Exercise details: There is one span to output from the data below: the lines starting at the line with "This screenshot has height=462, width=387." and ending at the line with "Task: Click the 200". Output it exactly, ends included, nothing more.

Material provided:
......
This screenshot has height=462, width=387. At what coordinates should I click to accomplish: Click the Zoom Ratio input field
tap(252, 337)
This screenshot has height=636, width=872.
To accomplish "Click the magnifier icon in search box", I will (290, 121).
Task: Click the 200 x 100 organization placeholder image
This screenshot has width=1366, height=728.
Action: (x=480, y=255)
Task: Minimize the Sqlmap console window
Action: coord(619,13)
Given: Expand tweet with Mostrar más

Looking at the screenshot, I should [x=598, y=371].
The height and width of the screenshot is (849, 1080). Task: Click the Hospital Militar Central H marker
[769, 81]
......
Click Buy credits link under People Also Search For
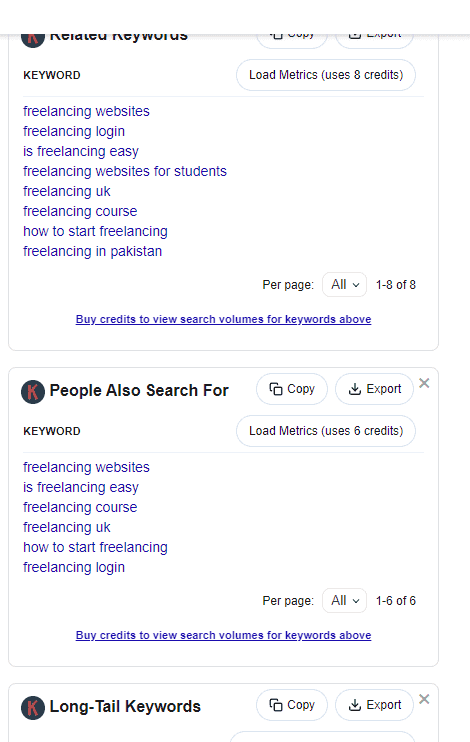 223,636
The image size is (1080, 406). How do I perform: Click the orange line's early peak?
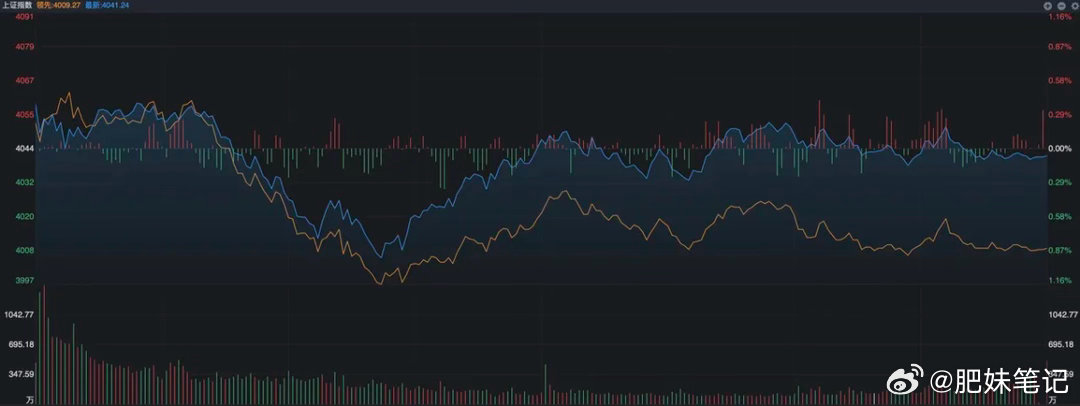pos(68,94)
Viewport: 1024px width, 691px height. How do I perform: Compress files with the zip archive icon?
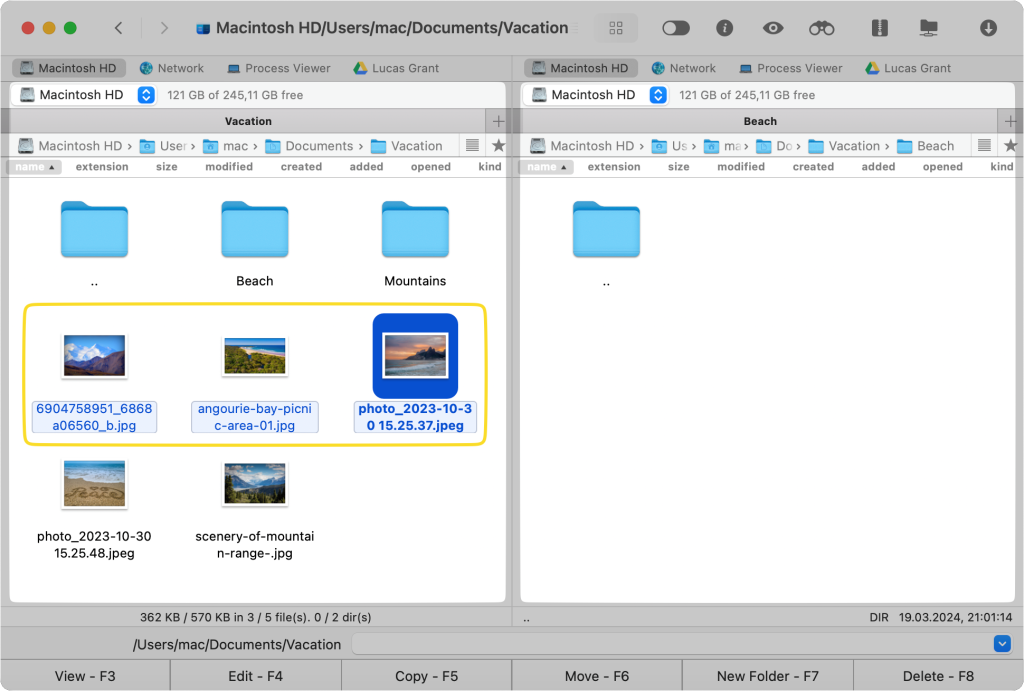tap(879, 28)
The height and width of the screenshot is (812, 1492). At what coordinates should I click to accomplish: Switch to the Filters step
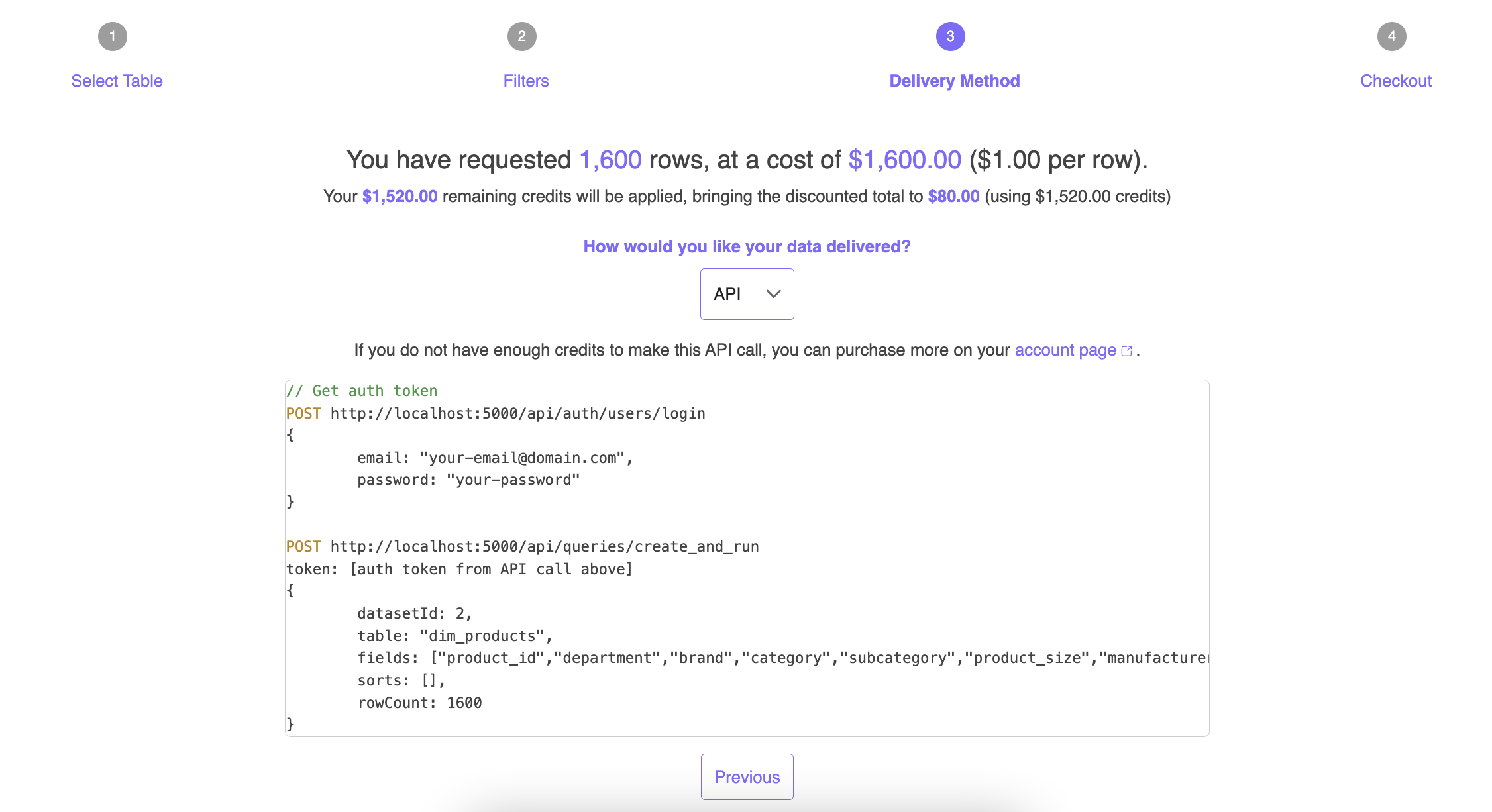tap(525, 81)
......
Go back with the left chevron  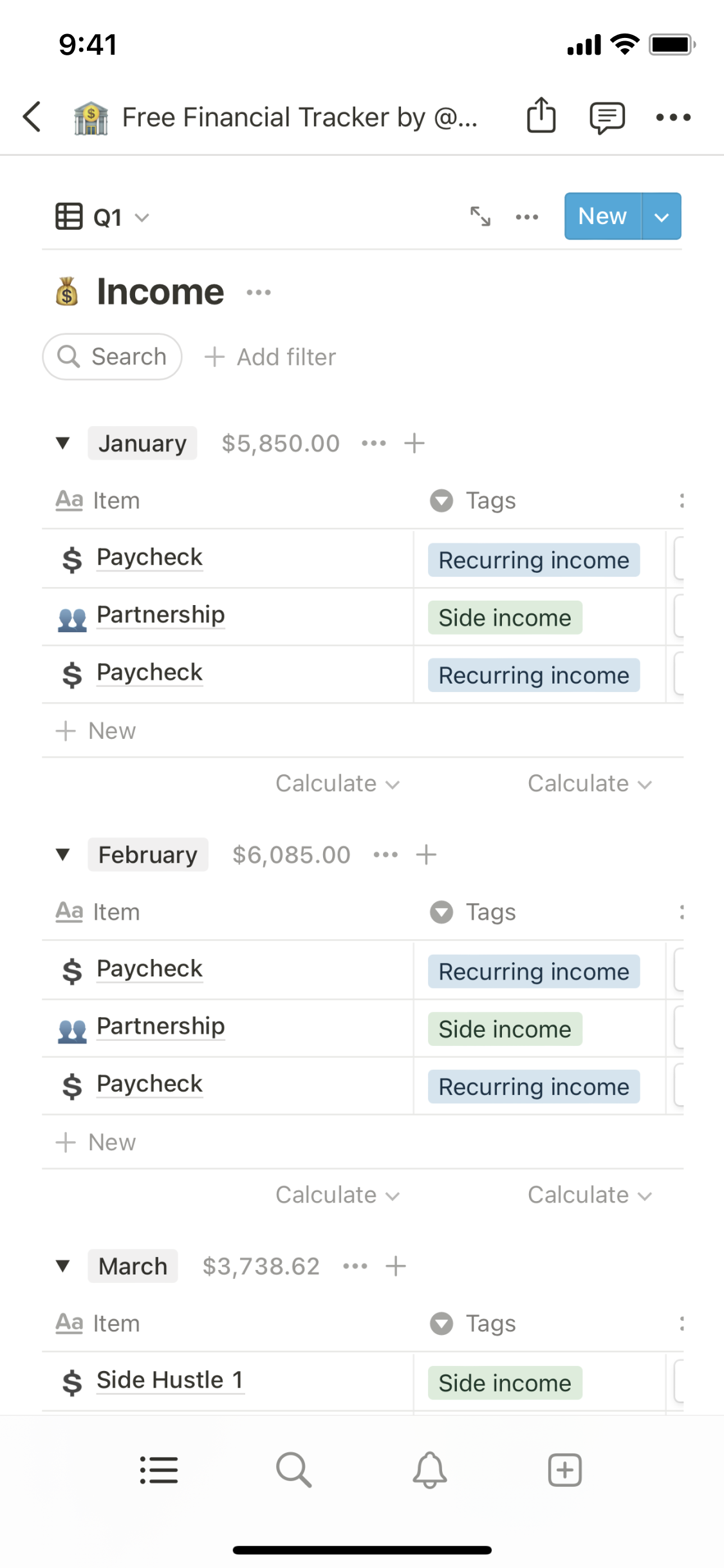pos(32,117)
......
Expected output:
This screenshot has height=462, width=387. At what coordinates should I click to accomplish: Click the Zoom Ratio input field
tap(252, 337)
This screenshot has height=636, width=872.
To accomplish "Click the magnifier icon in search box", I will (290, 121).
Task: Click the 200 x 100 organization placeholder image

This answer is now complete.